- _Task to carry out_:
The answer consists solely of the lines running from the one with "Screen dimensions: 1568x782" through the final line below, transcribed exactly and without any pictures.

______________________________

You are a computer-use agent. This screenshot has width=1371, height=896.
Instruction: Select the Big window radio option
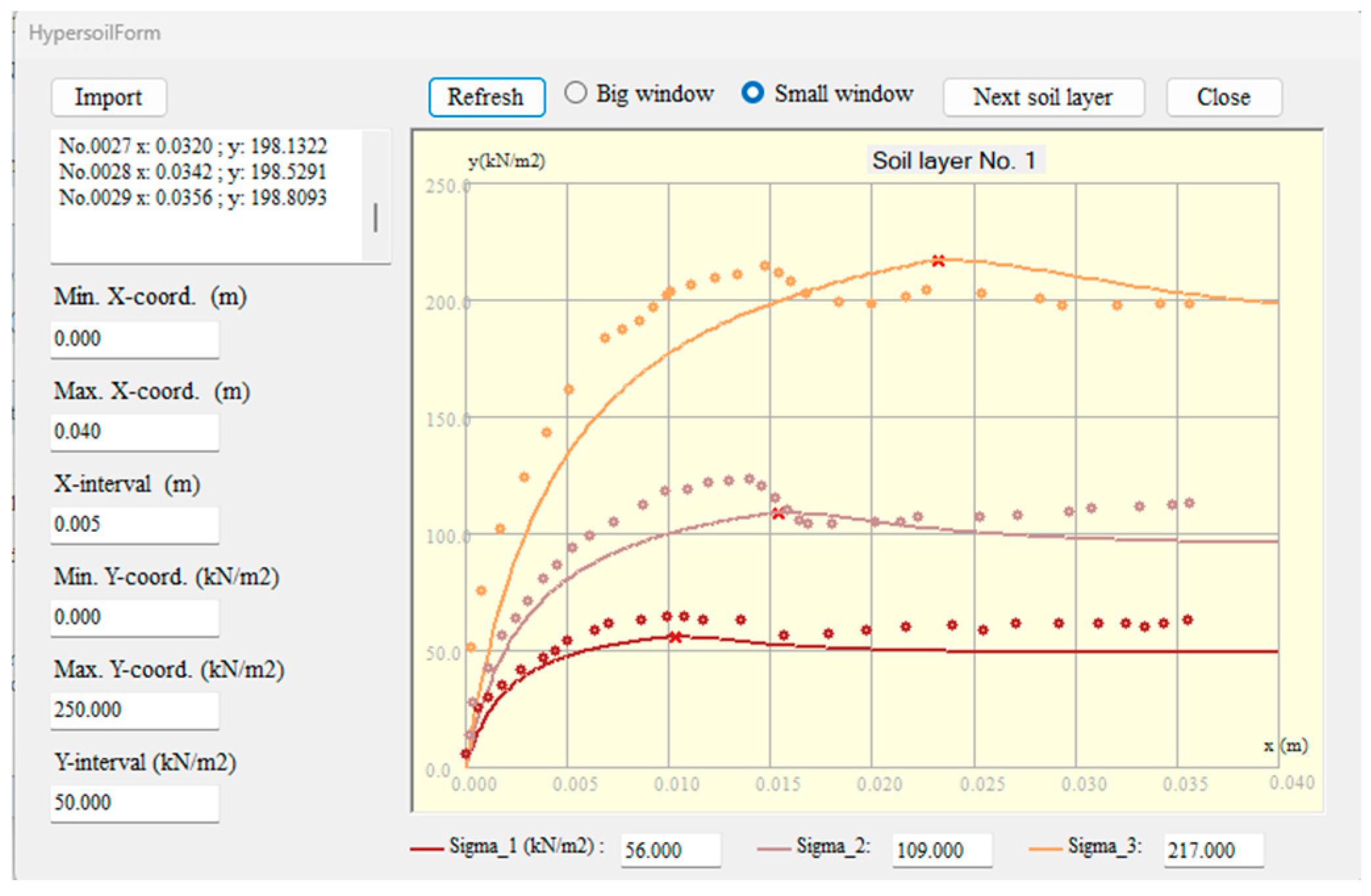tap(576, 93)
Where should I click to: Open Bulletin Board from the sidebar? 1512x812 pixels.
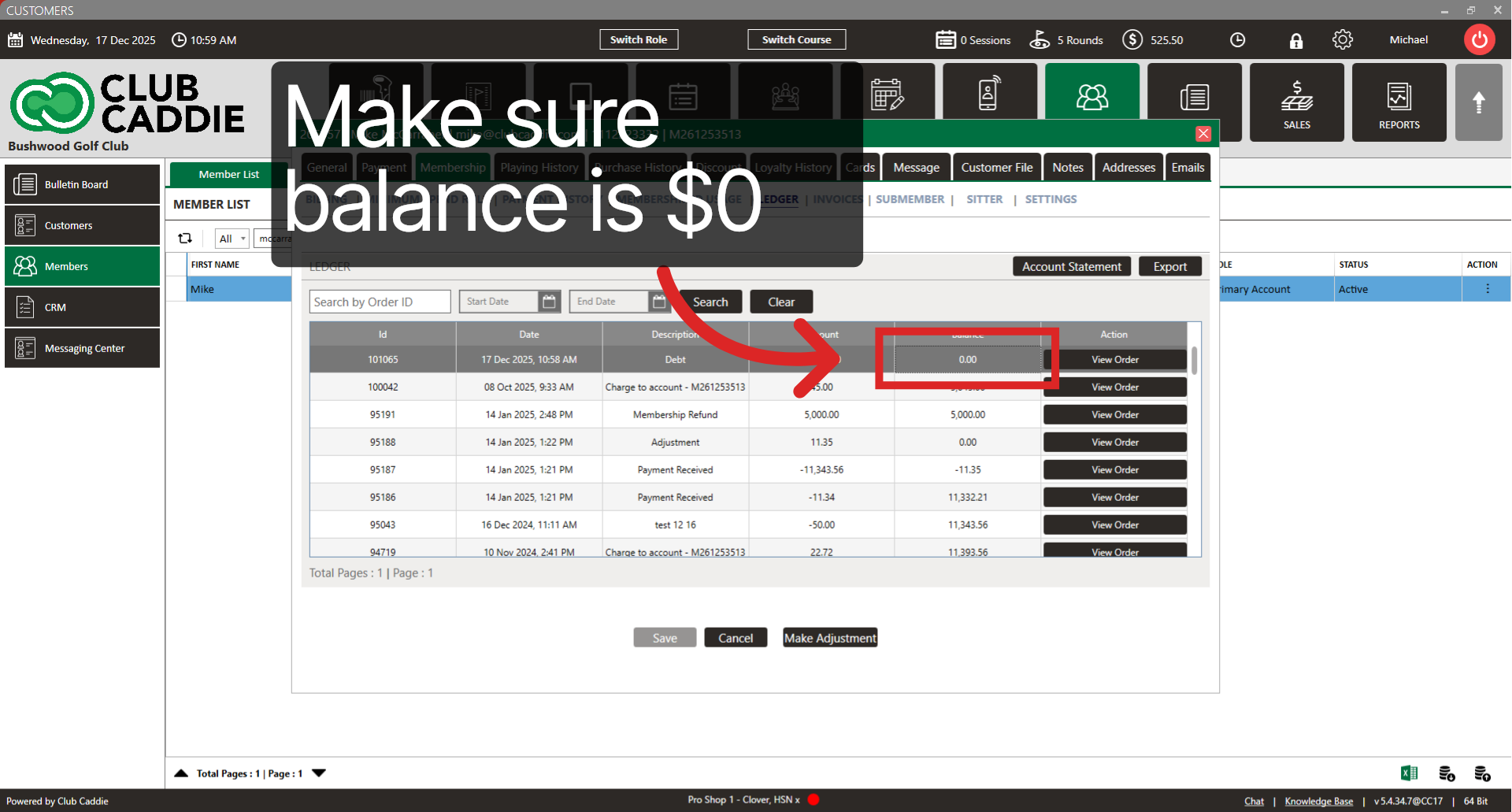[82, 184]
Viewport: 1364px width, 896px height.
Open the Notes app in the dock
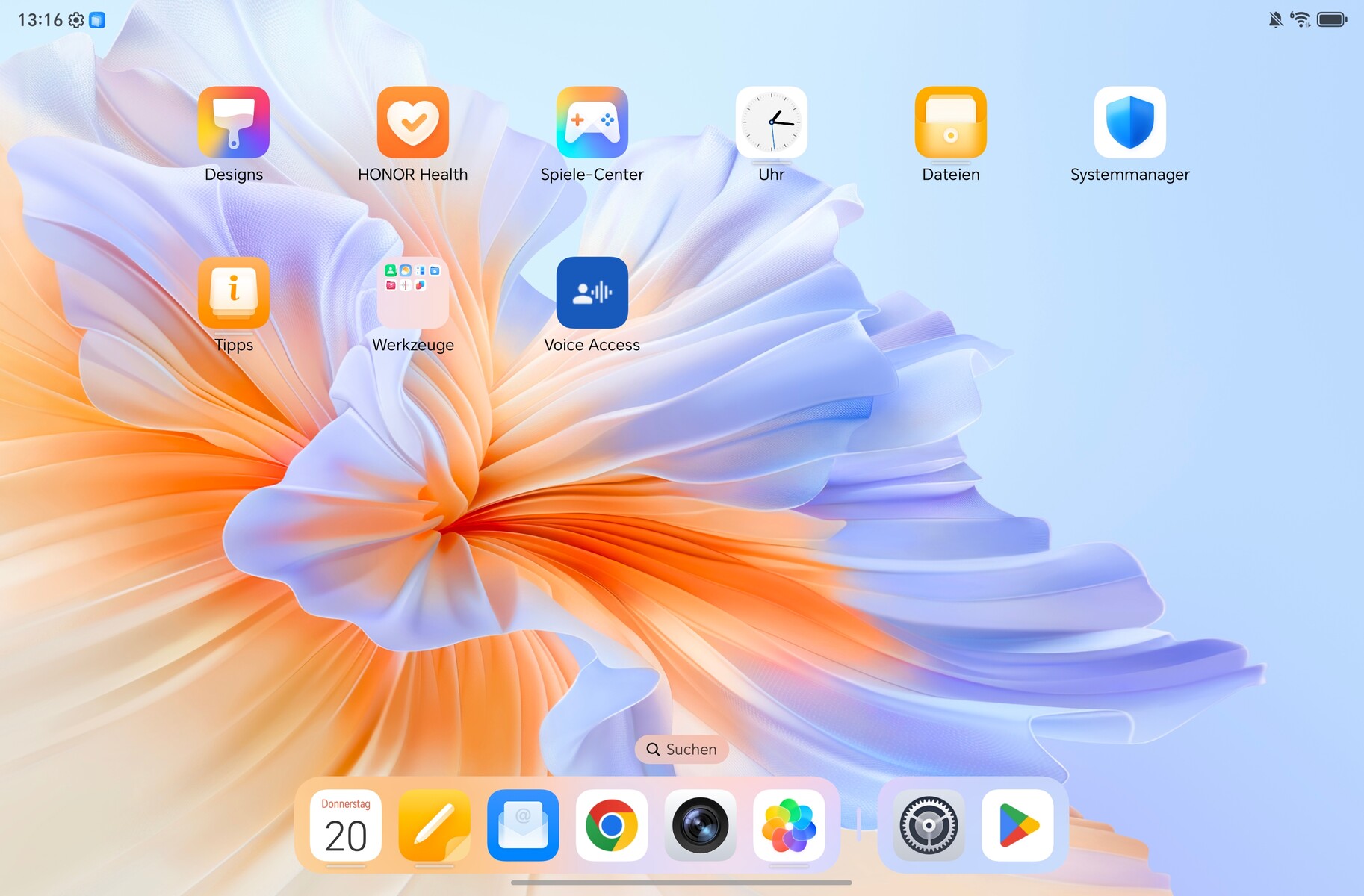pos(434,826)
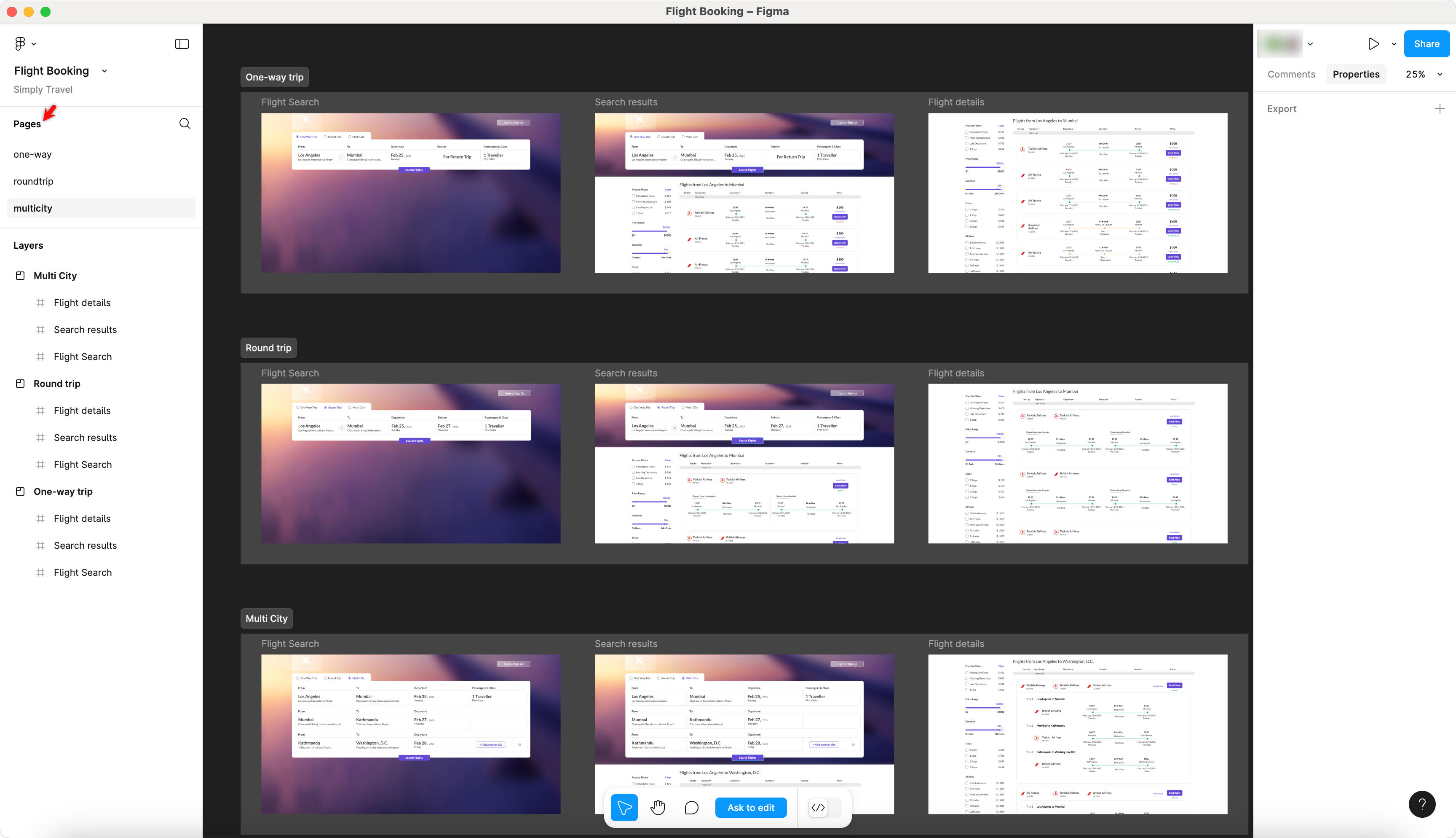Select the multicity page in Pages list
1456x838 pixels.
pos(32,208)
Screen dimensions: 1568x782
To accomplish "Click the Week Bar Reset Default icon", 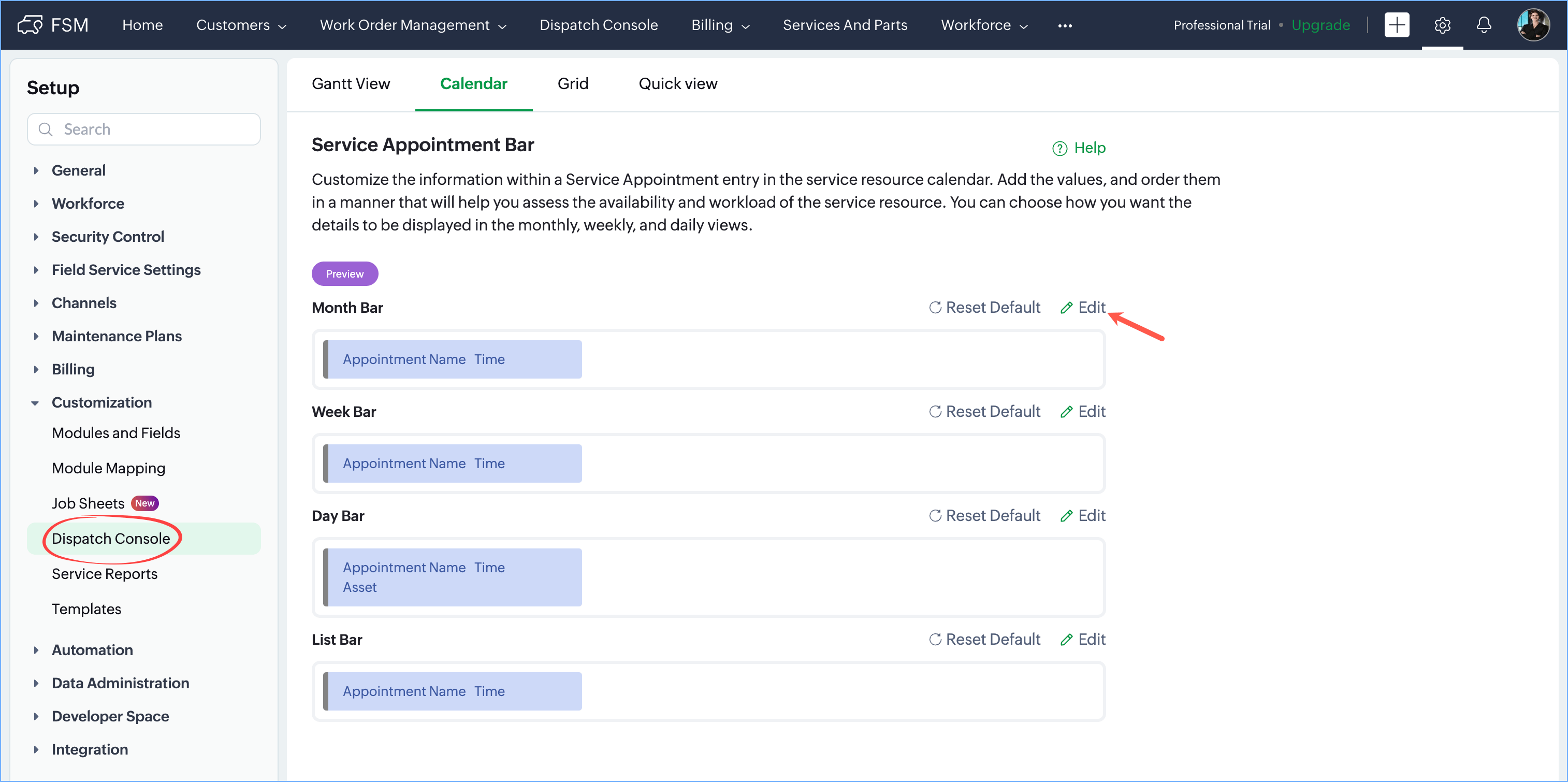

______________________________

- _Exercise output_:
Screen dimensions: 1568x782
To accomplish "Click the Week Bar Reset Default icon", 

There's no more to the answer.